■ **Recorded information**
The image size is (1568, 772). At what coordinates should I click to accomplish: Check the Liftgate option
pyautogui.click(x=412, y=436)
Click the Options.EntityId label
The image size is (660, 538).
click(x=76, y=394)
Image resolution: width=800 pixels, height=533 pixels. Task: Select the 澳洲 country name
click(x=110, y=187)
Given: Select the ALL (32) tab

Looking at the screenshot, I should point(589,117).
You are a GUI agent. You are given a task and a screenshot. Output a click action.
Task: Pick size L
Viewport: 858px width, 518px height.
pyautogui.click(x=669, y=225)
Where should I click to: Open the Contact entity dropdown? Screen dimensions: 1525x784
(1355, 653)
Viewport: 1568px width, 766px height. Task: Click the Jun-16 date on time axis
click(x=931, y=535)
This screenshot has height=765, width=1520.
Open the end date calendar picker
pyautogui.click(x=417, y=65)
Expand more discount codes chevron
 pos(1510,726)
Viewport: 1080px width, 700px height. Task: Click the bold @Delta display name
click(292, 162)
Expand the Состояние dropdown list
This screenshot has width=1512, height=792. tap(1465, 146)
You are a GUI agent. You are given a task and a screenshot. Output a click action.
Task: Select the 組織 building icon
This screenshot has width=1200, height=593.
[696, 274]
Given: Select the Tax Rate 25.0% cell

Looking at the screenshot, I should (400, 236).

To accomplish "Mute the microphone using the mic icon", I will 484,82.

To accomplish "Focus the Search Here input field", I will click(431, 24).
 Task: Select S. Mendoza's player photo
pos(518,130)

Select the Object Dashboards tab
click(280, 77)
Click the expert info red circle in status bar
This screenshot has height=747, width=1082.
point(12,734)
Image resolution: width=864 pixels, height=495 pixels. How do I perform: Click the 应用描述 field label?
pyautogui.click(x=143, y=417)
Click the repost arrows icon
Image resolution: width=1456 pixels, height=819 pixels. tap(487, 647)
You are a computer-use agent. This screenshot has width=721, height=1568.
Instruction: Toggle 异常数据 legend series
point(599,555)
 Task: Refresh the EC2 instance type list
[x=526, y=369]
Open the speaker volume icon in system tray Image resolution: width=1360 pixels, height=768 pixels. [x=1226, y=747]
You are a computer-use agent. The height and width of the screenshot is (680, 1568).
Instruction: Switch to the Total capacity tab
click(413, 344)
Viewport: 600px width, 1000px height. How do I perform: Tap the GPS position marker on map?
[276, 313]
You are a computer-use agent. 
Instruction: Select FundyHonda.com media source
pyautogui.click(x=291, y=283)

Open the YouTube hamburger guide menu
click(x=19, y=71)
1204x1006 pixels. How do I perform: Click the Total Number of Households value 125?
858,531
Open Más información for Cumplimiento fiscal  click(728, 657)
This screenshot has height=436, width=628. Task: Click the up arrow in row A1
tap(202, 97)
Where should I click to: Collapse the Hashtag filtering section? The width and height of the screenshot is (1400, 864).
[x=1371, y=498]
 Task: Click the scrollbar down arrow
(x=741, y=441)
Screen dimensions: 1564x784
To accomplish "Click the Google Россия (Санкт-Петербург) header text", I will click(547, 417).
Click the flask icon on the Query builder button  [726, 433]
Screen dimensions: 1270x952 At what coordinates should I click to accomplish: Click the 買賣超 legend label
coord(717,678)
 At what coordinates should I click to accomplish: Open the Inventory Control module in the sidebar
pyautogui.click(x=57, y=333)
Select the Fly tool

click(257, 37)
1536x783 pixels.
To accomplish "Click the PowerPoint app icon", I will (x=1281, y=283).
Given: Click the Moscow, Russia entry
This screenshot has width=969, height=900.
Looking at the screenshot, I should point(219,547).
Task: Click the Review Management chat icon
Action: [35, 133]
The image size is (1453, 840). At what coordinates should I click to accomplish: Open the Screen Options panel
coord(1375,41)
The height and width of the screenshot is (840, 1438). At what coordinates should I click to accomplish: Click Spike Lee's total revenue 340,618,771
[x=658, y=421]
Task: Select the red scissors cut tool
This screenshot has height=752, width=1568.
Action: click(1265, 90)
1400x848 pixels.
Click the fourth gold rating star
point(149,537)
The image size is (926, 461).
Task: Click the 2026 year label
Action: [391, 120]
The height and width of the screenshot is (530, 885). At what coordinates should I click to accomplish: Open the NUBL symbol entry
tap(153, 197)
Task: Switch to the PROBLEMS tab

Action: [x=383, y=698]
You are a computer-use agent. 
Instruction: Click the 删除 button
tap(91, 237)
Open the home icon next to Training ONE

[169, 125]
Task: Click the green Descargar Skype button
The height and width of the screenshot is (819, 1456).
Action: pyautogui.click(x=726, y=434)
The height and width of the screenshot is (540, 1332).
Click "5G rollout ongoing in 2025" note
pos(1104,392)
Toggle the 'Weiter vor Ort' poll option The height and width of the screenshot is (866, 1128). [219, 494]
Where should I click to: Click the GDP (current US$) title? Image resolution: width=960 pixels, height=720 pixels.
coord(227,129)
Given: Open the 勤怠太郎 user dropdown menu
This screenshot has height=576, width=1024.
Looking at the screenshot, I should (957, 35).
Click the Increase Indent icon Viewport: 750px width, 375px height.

■ **The problem**
Arrange all of the rows above as a Markdown table with the columns "No." and "Line". Number each row in order and leave out blank lines.

■ **Written response**
| No. | Line |
|---|---|
| 1 | The image size is (1568, 772). At what coordinates should I click to accomplish: Check the Liftgate option |
| 2 | pyautogui.click(x=412, y=436) |
| 3 | Click the Options.EntityId label |
| 4 | The image size is (660, 538). |
| 5 | click(x=76, y=394) |
| 6 | Image resolution: width=800 pixels, height=533 pixels. Task: Select the 澳洲 country name |
| 7 | click(x=110, y=187) |
| 8 | Given: Select the ALL (32) tab |
| 9 | Looking at the screenshot, I should point(589,117). |
| 10 | You are a GUI agent. You are given a task and a screenshot. Output a click action. |
| 11 | Task: Pick size L |
| 12 | Viewport: 858px width, 518px height. |
| 13 | pyautogui.click(x=669, y=225) |
| 14 | Where should I click to: Open the Contact entity dropdown? Screen dimensions: 1525x784 |
| 15 | (1355, 653) |
| 16 | Viewport: 1568px width, 766px height. Task: Click the Jun-16 date on time axis |
| 17 | click(x=931, y=535) |
| 18 | This screenshot has height=765, width=1520. |
| 19 | Open the end date calendar picker |
| 20 | pyautogui.click(x=417, y=65) |
| 21 | Expand more discount codes chevron |
| 22 |  pos(1510,726) |
| 23 | Viewport: 1080px width, 700px height. Task: Click the bold @Delta display name |
| 24 | click(292, 162) |
| 25 | Expand the Состояние dropdown list |
| 26 | This screenshot has width=1512, height=792. tap(1465, 146) |
| 27 | You are a GUI agent. You are given a task and a screenshot. Output a click action. |
| 28 | Task: Select the 組織 building icon |
| 29 | This screenshot has width=1200, height=593. |
| 30 | [696, 274] |
| 31 | Given: Select the Tax Rate 25.0% cell |
| 32 | Looking at the screenshot, I should (400, 236). |
| 33 | To accomplish "Mute the microphone using the mic icon", I will 484,82. |
| 34 | To accomplish "Focus the Search Here input field", I will click(431, 24). |
| 35 |  Task: Select S. Mendoza's player photo |
| 36 | pos(518,130) |
| 37 | Select the Object Dashboards tab |
| 38 | click(280, 77) |
| 39 | Click the expert info red circle in status bar |
| 40 | This screenshot has height=747, width=1082. |
| 41 | point(12,734) |
| 42 | Image resolution: width=864 pixels, height=495 pixels. How do I perform: Click the 应用描述 field label? |
| 43 | pyautogui.click(x=143, y=417) |
| 44 | Click the repost arrows icon |
| 45 | Image resolution: width=1456 pixels, height=819 pixels. tap(487, 647) |
| 46 | You are a computer-use agent. This screenshot has width=721, height=1568. |
| 47 | Instruction: Toggle 异常数据 legend series |
| 48 | point(599,555) |
| 49 |  Task: Refresh the EC2 instance type list |
| 50 | [x=526, y=369] |
| 51 | Open the speaker volume icon in system tray Image resolution: width=1360 pixels, height=768 pixels. [x=1226, y=747] |
| 52 | You are a computer-use agent. The height and width of the screenshot is (680, 1568). |
| 53 | Instruction: Switch to the Total capacity tab |
| 54 | click(413, 344) |
| 55 | Viewport: 600px width, 1000px height. How do I perform: Tap the GPS position marker on map? |
| 56 | [276, 313] |
| 57 | You are a computer-use agent.  |
| 58 | Instruction: Select FundyHonda.com media source |
| 59 | pyautogui.click(x=291, y=283) |
| 60 | Open the YouTube hamburger guide menu |
| 61 | click(x=19, y=71) |
| 62 | 1204x1006 pixels. How do I perform: Click the Total Number of Households value 125? |
| 63 | 858,531 |
| 64 | Open Más información for Cumplimiento fiscal  click(728, 657) |
| 65 | This screenshot has height=436, width=628. Task: Click the up arrow in row A1 |
| 66 | tap(202, 97) |
| 67 | Where should I click to: Collapse the Hashtag filtering section? The width and height of the screenshot is (1400, 864). |
| 68 | [x=1371, y=498] |
| 69 |  Task: Click the scrollbar down arrow |
| 70 | (x=741, y=441) |
| 71 | Screen dimensions: 1564x784 |
| 72 | To accomplish "Click the Google Россия (Санкт-Петербург) header text", I will click(547, 417). |
| 73 | Click the flask icon on the Query builder button  [726, 433] |
| 74 | Screen dimensions: 1270x952 At what coordinates should I click to accomplish: Click the 買賣超 legend label |
| 75 | coord(717,678) |
| 76 |  At what coordinates should I click to accomplish: Open the Inventory Control module in the sidebar |
| 77 | pyautogui.click(x=57, y=333) |
| 78 | Select the Fly tool |
| 79 | click(257, 37) |
| 80 | 1536x783 pixels. |
| 81 | To accomplish "Click the PowerPoint app icon", I will (x=1281, y=283). |
| 82 | Given: Click the Moscow, Russia entry |
| 83 | This screenshot has width=969, height=900. |
| 84 | Looking at the screenshot, I should point(219,547). |
| 85 | Task: Click the Review Management chat icon |
| 86 | Action: [35, 133] |
| 87 | The image size is (1453, 840). At what coordinates should I click to accomplish: Open the Screen Options panel |
| 88 | coord(1375,41) |
| 89 | The height and width of the screenshot is (840, 1438). At what coordinates should I click to accomplish: Click Spike Lee's total revenue 340,618,771 |
| 90 | [x=658, y=421] |
| 91 | Task: Select the red scissors cut tool |
| 92 | This screenshot has height=752, width=1568. |
| 93 | Action: click(1265, 90) |
| 94 | 1400x848 pixels. |
| 95 | Click the fourth gold rating star |
| 96 | point(149,537) |
| 97 | The image size is (926, 461). |
| 98 | Task: Click the 2026 year label |
| 99 | Action: [391, 120] |
| 100 | The height and width of the screenshot is (530, 885). At what coordinates should I click to accomplish: Open the NUBL symbol entry |
| 101 | tap(153, 197) |
| 102 | Task: Switch to the PROBLEMS tab |
| 103 | Action: [x=383, y=698] |
| 104 | You are a computer-use agent.  |
| 105 | Instruction: Click the 删除 button |
| 106 | tap(91, 237) |
| 107 | Open the home icon next to Training ONE |
| 108 | [169, 125] |
| 109 | Task: Click the green Descargar Skype button |
| 110 | The height and width of the screenshot is (819, 1456). |
| 111 | Action: pyautogui.click(x=726, y=434) |
| 112 | The height and width of the screenshot is (540, 1332). |
| 113 | Click "5G rollout ongoing in 2025" note |
| 114 | pos(1104,392) |
| 115 | Toggle the 'Weiter vor Ort' poll option The height and width of the screenshot is (866, 1128). [219, 494] |
| 116 | Where should I click to: Click the GDP (current US$) title? Image resolution: width=960 pixels, height=720 pixels. |
| 117 | coord(227,129) |
| 118 | Given: Open the 勤怠太郎 user dropdown menu |
| 119 | This screenshot has height=576, width=1024. |
| 120 | Looking at the screenshot, I should (957, 35). |
| 121 | Click the Increase Indent icon Viewport: 750px width, 375px height. |